Vortrag Sonja von Behrens im Kleinen Kino am Weingarten

Seltener Ausblick: Vortrag der Filmemacherin Sonja von Behrens aus dem Regieraum betrachtet

Die wohl bekannteste Adaption ist die Mini-Fernseh-Serie von Rainer Werner Fassbinder aus dem Jahr 1980. Mit einer Laufzeit von über 15 Stunden ist diese Serie eine der umfangreichsten Literaturverfilmungen überhaupt. Fassbinder bleibt eng am Text des Romans und versucht, die Vielstimmigkeit und die fragmentarische Struktur in das Medium Film zu übertragen.
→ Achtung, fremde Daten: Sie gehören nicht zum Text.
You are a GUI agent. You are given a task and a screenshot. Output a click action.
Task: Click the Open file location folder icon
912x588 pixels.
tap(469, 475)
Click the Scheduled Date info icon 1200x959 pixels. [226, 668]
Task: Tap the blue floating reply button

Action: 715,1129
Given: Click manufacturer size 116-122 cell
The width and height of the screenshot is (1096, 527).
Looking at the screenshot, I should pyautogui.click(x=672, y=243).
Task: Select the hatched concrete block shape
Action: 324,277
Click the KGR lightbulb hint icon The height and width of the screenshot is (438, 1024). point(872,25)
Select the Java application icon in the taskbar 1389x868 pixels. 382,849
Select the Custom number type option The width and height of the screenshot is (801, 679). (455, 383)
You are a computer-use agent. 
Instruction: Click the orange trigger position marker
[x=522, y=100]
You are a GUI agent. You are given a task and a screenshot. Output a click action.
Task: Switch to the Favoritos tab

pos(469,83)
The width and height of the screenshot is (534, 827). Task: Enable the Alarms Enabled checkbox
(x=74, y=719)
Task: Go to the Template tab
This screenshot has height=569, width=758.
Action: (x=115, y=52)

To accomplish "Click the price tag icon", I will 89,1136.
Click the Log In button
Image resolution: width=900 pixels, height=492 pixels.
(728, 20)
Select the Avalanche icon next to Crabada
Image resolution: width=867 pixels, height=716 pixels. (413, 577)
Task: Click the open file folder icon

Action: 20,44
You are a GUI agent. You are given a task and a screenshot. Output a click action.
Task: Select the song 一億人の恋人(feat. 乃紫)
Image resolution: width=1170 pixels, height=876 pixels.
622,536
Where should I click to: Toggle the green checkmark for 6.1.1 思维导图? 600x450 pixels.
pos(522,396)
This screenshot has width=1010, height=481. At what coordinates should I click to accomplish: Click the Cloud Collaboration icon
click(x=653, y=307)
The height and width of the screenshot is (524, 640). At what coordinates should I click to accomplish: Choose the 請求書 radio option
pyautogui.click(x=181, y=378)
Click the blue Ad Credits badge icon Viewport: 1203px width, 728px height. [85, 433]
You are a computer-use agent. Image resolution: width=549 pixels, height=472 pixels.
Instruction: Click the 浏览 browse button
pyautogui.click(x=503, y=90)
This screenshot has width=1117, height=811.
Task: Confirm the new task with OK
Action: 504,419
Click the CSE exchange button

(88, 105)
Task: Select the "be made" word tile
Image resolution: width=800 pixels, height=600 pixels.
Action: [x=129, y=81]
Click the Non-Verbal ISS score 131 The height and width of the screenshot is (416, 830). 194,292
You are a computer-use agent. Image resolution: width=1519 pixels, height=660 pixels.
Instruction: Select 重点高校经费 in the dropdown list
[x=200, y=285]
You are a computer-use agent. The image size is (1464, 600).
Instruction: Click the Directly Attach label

Er nutzt dabei filmische Techniken wie Überblendungen und Montagen, um die Parallelität, innere Zerrissenheit und chaotische Atmosphäre, die auch im Roman herrscht, darzustellen. Das kam beim Publikum nicht gut an. Der Film sei zu dunkel in der Farbgebung und thematisch zu schmuddelig. Im Roman war diese Atmosphäre anscheinend besser zu ertragen. Die Montagetechnik, die im Roman noch revolutionär war, ist 50 Jahre später im Film eher Normalität und nichts Besonderes, so dass der Film hier rein schnitttechnisch keine Akzentuierung setzen kann. Zu berücksichtigen ist auch, dass Fassbinders Arbeit von 1980 eine Rekonstruktion der Stadt Berlin ist und von daher eher einer Geschichtsbetrachtung gleicht, in die Fassbinder die eigene bzw. zeitgenössische Sicht auf die 1920er Jahre einfließen lässt.

Die jüngste Verfilmung von „Berlin Alexanderplatz“ ist von 2020 und die, die wir heute Abend sehen werden. Sie stammt von dem deutschen Regisseur mit afghanischen Wurzeln Burhan Qurbani. Qurbani verlegt die Handlung ins moderne Berlin und interpretiert den Stoff völlig frei, indem er Franz Biberkopf als afrikanischen Migranten darstellt. Diese Aktualisierung des Stoffes betont die zeitlose Relevanz der Themen des Romans, wie Marginalisierung, Kriminalität und der Kampf um ein neues Leben in einer fremden Umgebung. Qurbanis Film ist visuell beeindruckend und nutzt moderne filmische Mittel wie außergewöhnliche Kameraperspektiven, z.B. Topshots von einer Drohnenkamera aufgenommen. Auch Qurbani spielt wie Fassbinder mit filmischen Überzeichnungen, die ein Roman nicht vermag, wie extremen Geräuschen und viel Dunkelheit, um die Intensität und Dramatik der Geschichte zu unterstreichen. Interessant ist, dass der Film wie ein Buch in fünf Kapitel unterteilt ist und streckenweise mit einer auktorialen Erzählerstimme versehen ist. Das kennt man eigentlich nur aus dem Roman oder artfremd als Kommentartext in Dokumentationen.

Die unterschiedlichen Verfilmungen von „Berlin Alexanderplatz“ zeigen deutlich die Herausforderungen und Chancen einer Literaturverfilmung. Eine der größten Herausforderungen besteht darin, die Erzählperspektiven des Romans auch im Film darzustellen. Während Phil Jutzi in seiner Version diese Komplexität stark reduziert, versucht Fassbinder, sie in ihrer ganzen Tiefe einzufangen, was zu einer sehr langen und anspruchsvollen Serie führt, die den Zuschauer überfordern kann. Qurbani geht einen anderen Weg, indem er den Stoff aktualisiert und an die moderne Zeit anpasst.

Ich komme zum Schluss und der Frage: Ist Literaturverfilmung nur ein schlechter Abklatsch des Originals? Ich sehe das nicht so. Jede Neuinterpretation in einem anderen Medium reflektiert auch die jeweilige Zeit, in der sie entsteht, mit seinen neuen Seh- und Erzählgewohnheiten. Das ist eine Weiterentwicklung und somit ein absoluter Mehrwert. Zudem verschafft eine Literaturadaption einem breiteren Publikum Zugang zu literarischen Werken. Man könnte ja auch erst ins Kino gehen und dann das Buch lesen. Und man darf nicht vergessen: Jedes Medium hat seine eigenen Mittel, die Menschen zu unterhalten. Und aus diesem Kontext heraus sollte man auch jedes Werk als eigenständig begreifen.

Ich wünsche gute Unterhaltung mit „Berlin Alexanderplatz“ von Burhan Qurbani!